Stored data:
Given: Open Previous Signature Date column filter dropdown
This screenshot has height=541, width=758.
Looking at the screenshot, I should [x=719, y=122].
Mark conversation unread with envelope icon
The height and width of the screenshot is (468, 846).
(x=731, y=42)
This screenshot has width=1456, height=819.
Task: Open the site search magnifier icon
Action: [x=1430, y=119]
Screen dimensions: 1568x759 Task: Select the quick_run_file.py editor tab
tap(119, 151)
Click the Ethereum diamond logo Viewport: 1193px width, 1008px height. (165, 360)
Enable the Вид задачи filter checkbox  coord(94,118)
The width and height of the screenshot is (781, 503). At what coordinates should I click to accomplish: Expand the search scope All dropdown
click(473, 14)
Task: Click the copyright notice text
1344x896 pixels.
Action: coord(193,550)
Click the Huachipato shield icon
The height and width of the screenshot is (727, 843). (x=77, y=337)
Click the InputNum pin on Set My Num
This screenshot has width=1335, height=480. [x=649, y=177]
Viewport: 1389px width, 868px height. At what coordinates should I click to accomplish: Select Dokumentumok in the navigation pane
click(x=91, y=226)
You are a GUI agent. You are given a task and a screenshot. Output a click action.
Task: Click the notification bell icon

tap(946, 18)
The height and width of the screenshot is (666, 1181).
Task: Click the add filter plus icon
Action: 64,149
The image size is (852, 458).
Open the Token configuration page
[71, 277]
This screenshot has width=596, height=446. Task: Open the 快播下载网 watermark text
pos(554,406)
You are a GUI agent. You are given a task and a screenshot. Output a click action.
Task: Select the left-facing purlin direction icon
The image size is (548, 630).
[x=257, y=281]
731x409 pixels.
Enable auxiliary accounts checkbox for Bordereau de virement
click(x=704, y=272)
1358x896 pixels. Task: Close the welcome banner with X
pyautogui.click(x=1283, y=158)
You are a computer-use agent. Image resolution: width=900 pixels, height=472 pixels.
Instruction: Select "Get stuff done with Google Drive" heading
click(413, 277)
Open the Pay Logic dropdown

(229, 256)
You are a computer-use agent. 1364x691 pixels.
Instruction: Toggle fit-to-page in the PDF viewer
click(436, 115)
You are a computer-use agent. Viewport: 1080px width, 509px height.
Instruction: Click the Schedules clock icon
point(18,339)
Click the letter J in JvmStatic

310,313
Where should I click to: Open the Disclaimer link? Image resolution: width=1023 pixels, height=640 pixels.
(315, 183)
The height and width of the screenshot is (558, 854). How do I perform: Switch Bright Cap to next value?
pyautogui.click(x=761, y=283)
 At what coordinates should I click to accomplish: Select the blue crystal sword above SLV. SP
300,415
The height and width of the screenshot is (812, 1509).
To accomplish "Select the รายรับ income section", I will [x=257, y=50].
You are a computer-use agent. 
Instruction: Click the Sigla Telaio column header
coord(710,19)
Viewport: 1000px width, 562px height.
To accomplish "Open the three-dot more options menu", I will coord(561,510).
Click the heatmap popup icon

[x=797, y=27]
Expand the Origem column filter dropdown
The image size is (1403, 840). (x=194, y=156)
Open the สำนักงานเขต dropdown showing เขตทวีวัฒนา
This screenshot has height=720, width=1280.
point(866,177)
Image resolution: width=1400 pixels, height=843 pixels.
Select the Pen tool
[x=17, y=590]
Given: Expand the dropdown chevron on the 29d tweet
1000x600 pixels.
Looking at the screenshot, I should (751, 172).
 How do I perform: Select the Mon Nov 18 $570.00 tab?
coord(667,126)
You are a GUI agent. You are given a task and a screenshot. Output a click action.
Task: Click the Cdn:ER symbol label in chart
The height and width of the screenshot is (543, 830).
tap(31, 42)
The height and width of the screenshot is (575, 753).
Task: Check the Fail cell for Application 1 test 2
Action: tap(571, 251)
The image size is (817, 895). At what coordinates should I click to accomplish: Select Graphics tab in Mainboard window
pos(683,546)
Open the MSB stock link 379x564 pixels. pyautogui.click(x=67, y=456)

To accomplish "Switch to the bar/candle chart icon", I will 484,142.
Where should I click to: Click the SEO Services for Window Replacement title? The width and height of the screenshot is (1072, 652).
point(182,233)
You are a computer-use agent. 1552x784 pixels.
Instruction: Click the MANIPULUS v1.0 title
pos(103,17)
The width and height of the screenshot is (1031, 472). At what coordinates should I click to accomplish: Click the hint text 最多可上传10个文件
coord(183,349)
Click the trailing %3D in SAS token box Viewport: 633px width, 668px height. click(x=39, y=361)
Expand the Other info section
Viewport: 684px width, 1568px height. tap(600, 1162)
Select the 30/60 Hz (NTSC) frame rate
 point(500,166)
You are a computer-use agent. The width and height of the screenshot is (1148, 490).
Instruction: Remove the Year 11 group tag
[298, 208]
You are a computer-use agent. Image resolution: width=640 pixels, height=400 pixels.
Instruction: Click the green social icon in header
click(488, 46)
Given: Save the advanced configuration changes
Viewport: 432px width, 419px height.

→ **Your objective**: Please give all of the rows above as a numbered list, leaving out any blank lines.

→ **Response to this exercise**:
1. Given: Open Previous Signature Date column filter dropdown
2. This screenshot has height=541, width=758.
3. Looking at the screenshot, I should [x=719, y=122].
4. Mark conversation unread with envelope icon
5. The height and width of the screenshot is (468, 846).
6. (x=731, y=42)
7. This screenshot has width=1456, height=819.
8. Task: Open the site search magnifier icon
9. Action: [x=1430, y=119]
10. Screen dimensions: 1568x759 Task: Select the quick_run_file.py editor tab
11. tap(119, 151)
12. Click the Ethereum diamond logo Viewport: 1193px width, 1008px height. (165, 360)
13. Enable the Вид задачи filter checkbox  coord(94,118)
14. The width and height of the screenshot is (781, 503). At what coordinates should I click to accomplish: Expand the search scope All dropdown
15. click(473, 14)
16. Task: Click the copyright notice text
17. 1344x896 pixels.
18. Action: coord(193,550)
19. Click the Huachipato shield icon
20. The height and width of the screenshot is (727, 843). (x=77, y=337)
21. Click the InputNum pin on Set My Num
22. This screenshot has width=1335, height=480. [x=649, y=177]
23. Viewport: 1389px width, 868px height. At what coordinates should I click to accomplish: Select Dokumentumok in the navigation pane
24. click(x=91, y=226)
25. You are a GUI agent. You are given a task and a screenshot. Output a click action.
26. Task: Click the notification bell icon
27. tap(946, 18)
28. The height and width of the screenshot is (666, 1181).
29. Task: Click the add filter plus icon
30. Action: 64,149
31. The image size is (852, 458).
32. Open the Token configuration page
33. [71, 277]
34. This screenshot has width=596, height=446. Task: Open the 快播下载网 watermark text
35. pos(554,406)
36. You are a GUI agent. You are given a task and a screenshot. Output a click action.
37. Task: Select the left-facing purlin direction icon
38. The image size is (548, 630).
39. [x=257, y=281]
40. 731x409 pixels.
41. Enable auxiliary accounts checkbox for Bordereau de virement
42. click(x=704, y=272)
43. 1358x896 pixels. Task: Close the welcome banner with X
44. pyautogui.click(x=1283, y=158)
45. You are a computer-use agent. Image resolution: width=900 pixels, height=472 pixels.
46. Instruction: Select "Get stuff done with Google Drive" heading
47. click(413, 277)
48. Open the Pay Logic dropdown
49. (229, 256)
50. You are a computer-use agent. 1364x691 pixels.
51. Instruction: Toggle fit-to-page in the PDF viewer
52. click(436, 115)
53. You are a computer-use agent. Viewport: 1080px width, 509px height.
54. Instruction: Click the Schedules clock icon
55. point(18,339)
56. Click the letter J in JvmStatic
57. 310,313
58. Where should I click to: Open the Disclaimer link? Image resolution: width=1023 pixels, height=640 pixels.
59. (315, 183)
60. The height and width of the screenshot is (558, 854). How do I perform: Switch Bright Cap to next value?
61. pyautogui.click(x=761, y=283)
62.  At what coordinates should I click to accomplish: Select the blue crystal sword above SLV. SP
63. 300,415
64. The height and width of the screenshot is (812, 1509).
65. To accomplish "Select the รายรับ income section", I will [x=257, y=50].
66. You are a computer-use agent. 
67. Instruction: Click the Sigla Telaio column header
68. coord(710,19)
69. Viewport: 1000px width, 562px height.
70. To accomplish "Open the three-dot more options menu", I will coord(561,510).
71. Click the heatmap popup icon
72. [x=797, y=27]
73. Expand the Origem column filter dropdown
74. The image size is (1403, 840). (x=194, y=156)
75. Open the สำนักงานเขต dropdown showing เขตทวีวัฒนา
76. This screenshot has height=720, width=1280.
77. point(866,177)
78. Image resolution: width=1400 pixels, height=843 pixels.
79. Select the Pen tool
80. [x=17, y=590]
81. Given: Expand the dropdown chevron on the 29d tweet
82. 1000x600 pixels.
83. Looking at the screenshot, I should (751, 172).
84.  How do I perform: Select the Mon Nov 18 $570.00 tab?
85. coord(667,126)
86. You are a GUI agent. You are given a task and a screenshot. Output a click action.
87. Task: Click the Cdn:ER symbol label in chart
88. The height and width of the screenshot is (543, 830).
89. tap(31, 42)
90. The height and width of the screenshot is (575, 753).
91. Task: Check the Fail cell for Application 1 test 2
92. Action: tap(571, 251)
93. The image size is (817, 895). At what coordinates should I click to accomplish: Select Graphics tab in Mainboard window
94. pos(683,546)
95. Open the MSB stock link 379x564 pixels. pyautogui.click(x=67, y=456)
96. To accomplish "Switch to the bar/candle chart icon", I will 484,142.
97. Where should I click to: Click the SEO Services for Window Replacement title? The width and height of the screenshot is (1072, 652).
98. point(182,233)
99. You are a computer-use agent. 1552x784 pixels.
100. Instruction: Click the MANIPULUS v1.0 title
101. pos(103,17)
102. The width and height of the screenshot is (1031, 472). At what coordinates should I click to accomplish: Click the hint text 最多可上传10个文件
103. coord(183,349)
104. Click the trailing %3D in SAS token box Viewport: 633px width, 668px height. click(x=39, y=361)
105. Expand the Other info section
106. Viewport: 684px width, 1568px height. tap(600, 1162)
107. Select the 30/60 Hz (NTSC) frame rate
108.  point(500,166)
109. You are a computer-use agent. The width and height of the screenshot is (1148, 490).
110. Instruction: Remove the Year 11 group tag
111. [298, 208]
112. You are a computer-use agent. Image resolution: width=640 pixels, height=400 pixels.
113. Instruction: Click the green social icon in header
114. click(488, 46)
115. Given: Save the advanced configuration changes
116. Viewport: 432px width, 419px height.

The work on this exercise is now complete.